Controlling the Crazyflie from the PC client through the Crazyradio gives you a lot of flexibility and power when it comes to coding and scripting. The drawback is that you need a computer and Crazyradio which is fine in the office, but not as convenient when flying on the go. As a part of our Friday-Fun hacks we have been working on a standalone controller with everything included to solve that problem.
I finished the first working basic prototype a few weeks ago and have done some test flying during my vacation. I (and the son of a friend) am very happy with the performance end ease of use, so I think it is time to move on and create a usable product.
So far the controller is very basic, it is only two joysticks, an Arduino and a radio. All it does is to scan the joysticks and send controller packets on a fixed radio channel.
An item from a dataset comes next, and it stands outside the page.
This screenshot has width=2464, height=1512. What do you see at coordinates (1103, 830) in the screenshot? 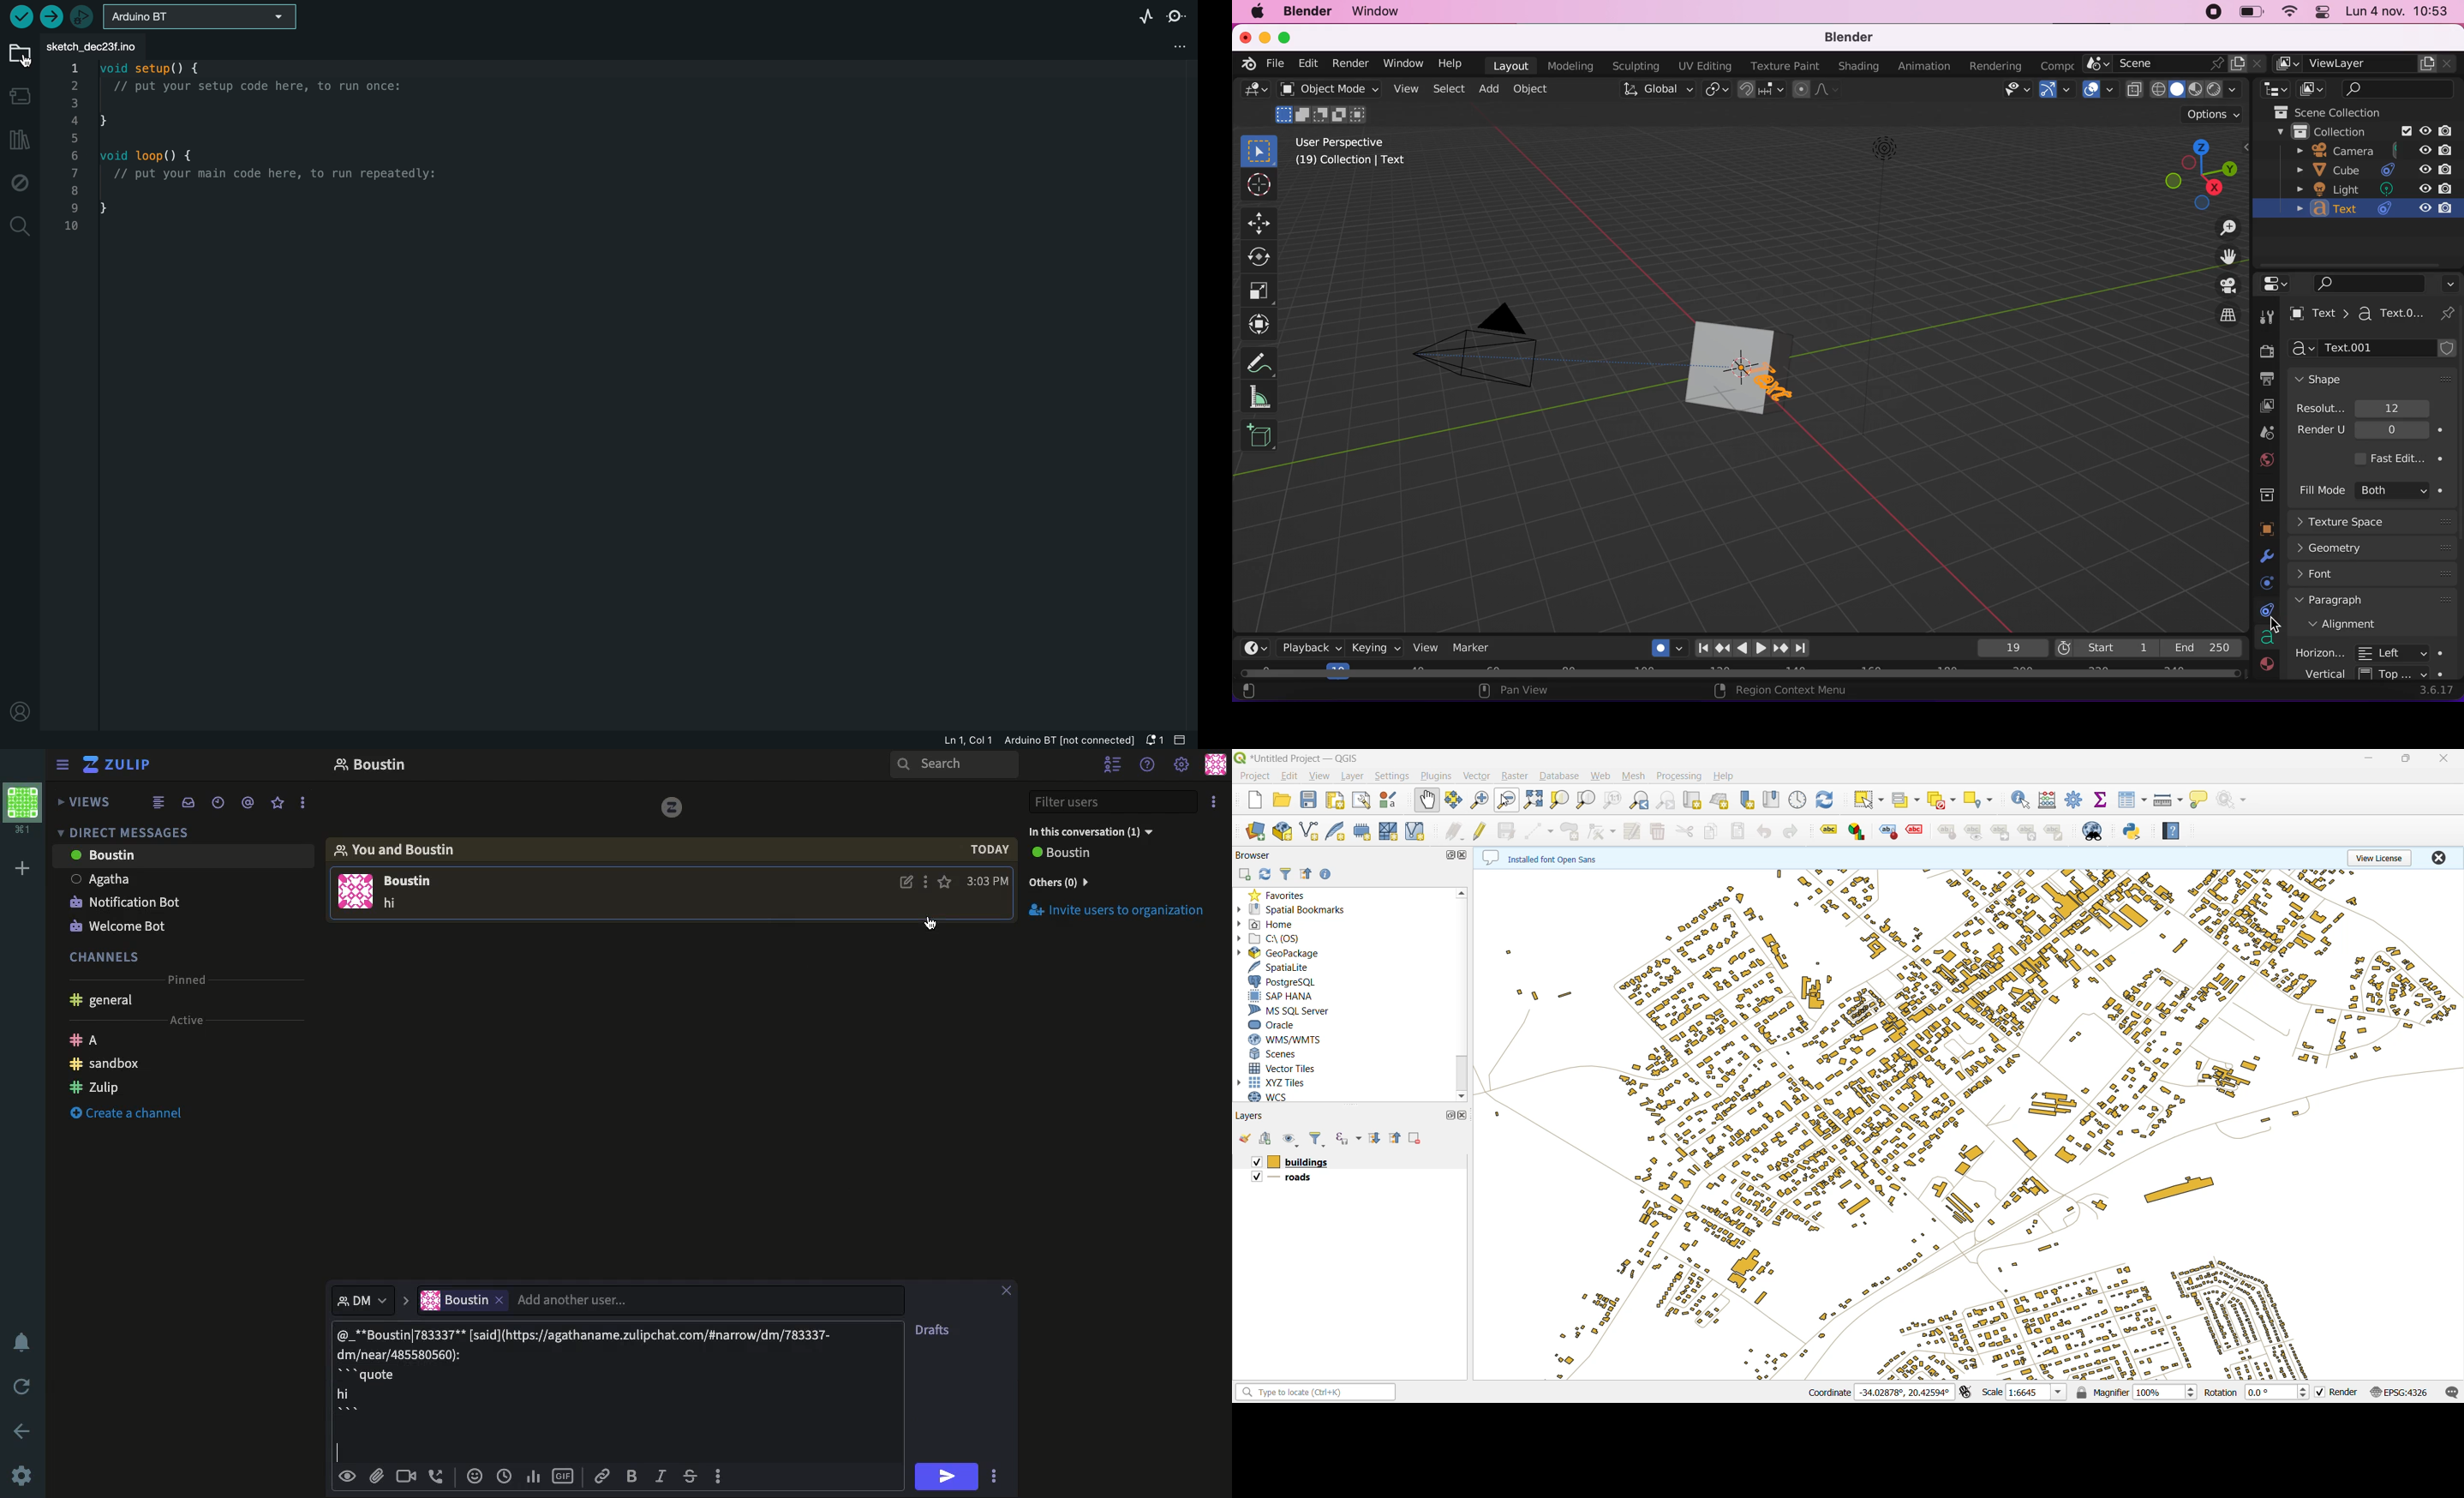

Even though it is super simple I like that it is possible to just turn it on and fly, no other actions are required!
The product will have (many) more features, the question is what to add? This is your chance to be a product designer, if you have any input or wishes let us know!
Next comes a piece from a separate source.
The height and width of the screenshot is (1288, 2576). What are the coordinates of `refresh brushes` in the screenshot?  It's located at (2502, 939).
Some ideas that we have so far:
- Support other protocols to control other copters or robots
- Arduino compatibility to make it simple to alter the functionality and behaviour
- Expansion ports, maybe compatible with Crazyflie decks
- USB and bluetooth low energy to use it as a generic game controller
- A mode to use it as a Crazyradio connected to a computer over USB
We also need to come up with a name, please share your ideas!
4 comments on “Standalone controller”
Hi nice DIY,
What about on the other side, adapting the CrazRadio PA dongle to an existent TX?
The Crazyradio PA has support in the HW (PPM input) for this, but as far as I know no one has done it yet. There is supposedly also some traces in the software from early trials but nothing is finished. If you feel you are up to it, let us know and we will give you all the support you need :-)
USB port to allow plugging in a CR PA, and some form of power. Possibly header ports to plug the cf2 into for mounting ;). Would be great to have a inductive charger on the bottom that could charge both the remote and CF2.
My idea is that the controller it self could act as Crazyradio and be connected to a computer via USB. That would enable the user to not only fly a CF using the controller, but also use the python client or other software to control it. The USB port on the controller for this scenario would be the device side and not the host side as you suggest though.
The possibility of charging your CF from the controller is interesting. I will add that to my wish list. Thanks!